The student of history who recalls the era when the great transcontinental surveys were made to locate a favorable possible railway route that should extend from the Atlantic to the Pacific

will remember that each of these surveys was accompanied by a scientist whose duties were the collection of objects in natural history. These railway surveys were succeeded by the four great scientific surveys which flourished in the seventies of the nineteenth century and were consolidated into the United States Geological Survey in 1879, and the practice of employing trained scientists in connection with their work continued. Among those who have gained high reputation in consequence of this development no one occupies a higher place than Edward Drinker Cope of whom also more than of his contemporaries, it may be said that he "possessed those brilliant mental qualities which are the natural endowment of genius." It is the pleasant mission of the following pages to present his contributions to science.

The Cope family is a distinguished one in the annals of Philadelphia, and in the charming romances that Dr. Weir Mitchell has written so delightfully about the early days in the Quaker City, the name Cope frequently occurs. He tells pleasantly in one of his books how during an epidemic of yellow fever in 1793, Mr. Cope heroically remained in Philadelphia when flight was considered the best policy and devoted his attention to the victims of the plague. It was Mr. Cope also who four years later when the smallpox raged accepted the task of ministering to the wants of the destitute and carried food to the homes of the sufferers.

According to the records of the family Oliver Cope came from Wiltshire, England, about 1687, and settled at Naaman's Creek in the extreme north of what is now the state of Delaware. The original grant of land is dated September 8, 1681, and recites that William Penn of Worminghurst in the county of Sussex, Esquire, in consideration of five shillings, etc., conveys to Oliver Cope of Awbry in the county Wilts tailor, two hundred and fifty acres of land within the province of Pennsylvania.

Oliver's grandson was Caleb Cope, who, in 1761, removed to Lancaster and later settled in Philadelphia. While serving as burgess of Lancaster in 1776, the unfortunate Major André, who had been captured at St. Johns, Upper Canada, by General Montgomery and sent with other British prisoners to Lancaster, arrived

in the little town. In spite of the popular excitement against these prisoners of war Caleb Cope offered them an asylum in his home and protected them against the vengeance of a mob which attacked his residence. He is said to have been a member of the Society of Friends and an opponent of the war against England. His son, Thomas Pim Cope, began a commerical career in Philadelphia in 1786, and four years later he established himself in the business of importing. His success was very great and soon warranted him in purchasing his own vessels. This venture likewise proved successful, and in 1821 he inaugurated the first line of packets that ran between Philadelphia and Liverpool, which then continued until about the beginning of the Civil War. His sons, Henry and Alfred, succeeded to the business, and in time the firm assumed the name of Cope Brothers.

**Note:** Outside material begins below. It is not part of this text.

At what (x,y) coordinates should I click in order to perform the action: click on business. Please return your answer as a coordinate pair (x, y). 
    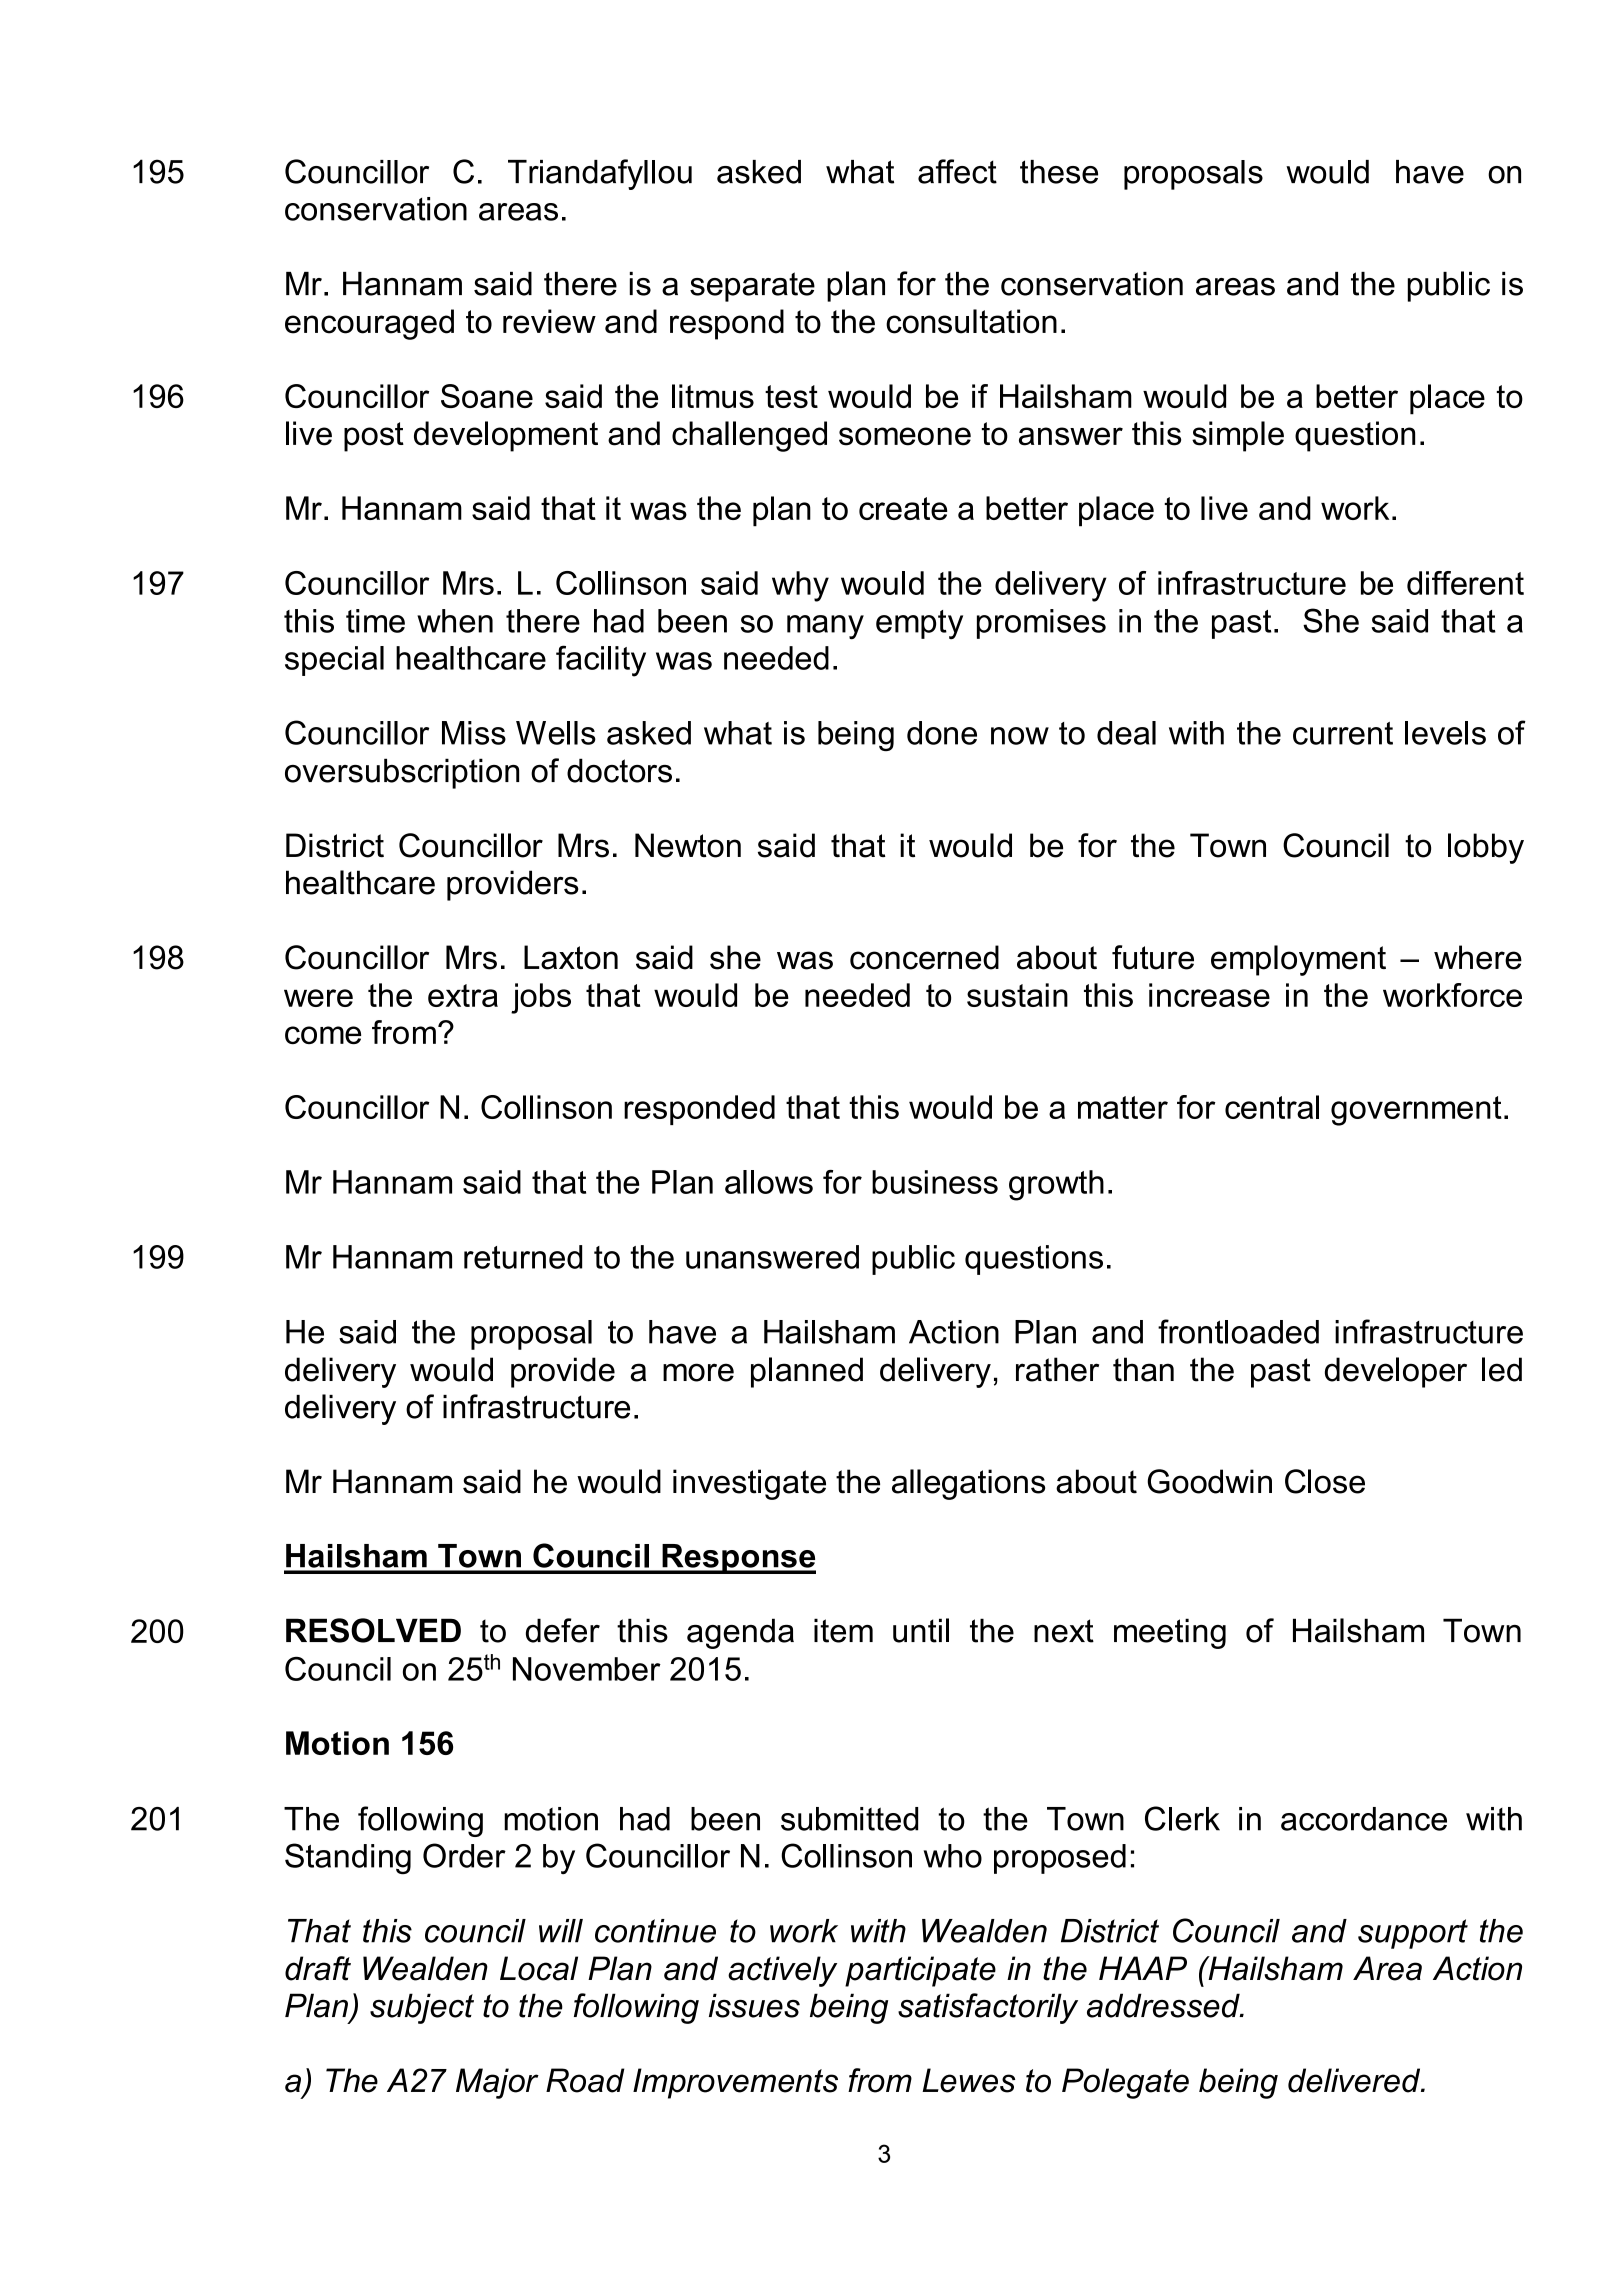
    Looking at the image, I should click on (935, 1182).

Edward Drinker Cope was the eldest son of Alfred Cope and his wife, Hannah Edge. He was born in Philadelphia on July 28, 1840, while his father was yet active in business, but as the child grew to boyhood the family removed to Germantown and there the father, who was a man of cultivated literary taste, freed from the active interests of his commercial pursuits, lived in ease and devoted himself largely to the bringing up of his son.

At a very early age the boy manifested an active and intelligent interest in nature; when only about seven years old during a sea voyage to Boston with his father he is said to have kept a journal which he filled with drawings of "jelly fish, grampuses and other natural objects seen by the way." When eight and a half years old he made his first visit to the Museum of the Academy of Natural Sciences of his native city; this visit was "on the 21st of the 10th mo. 1848" as entered in his journal. He brought away careful drawings, measurements and descriptions of several larger birds, as well as of the skeleton of an ichthyosaurus. His drawing of the fossil reptile bears the explanatory legend in Quaker style: "two of the sclerotic plates: look at the eye, thee will see these in it." At the age of ten he was taken upon a voyage to the West Indies.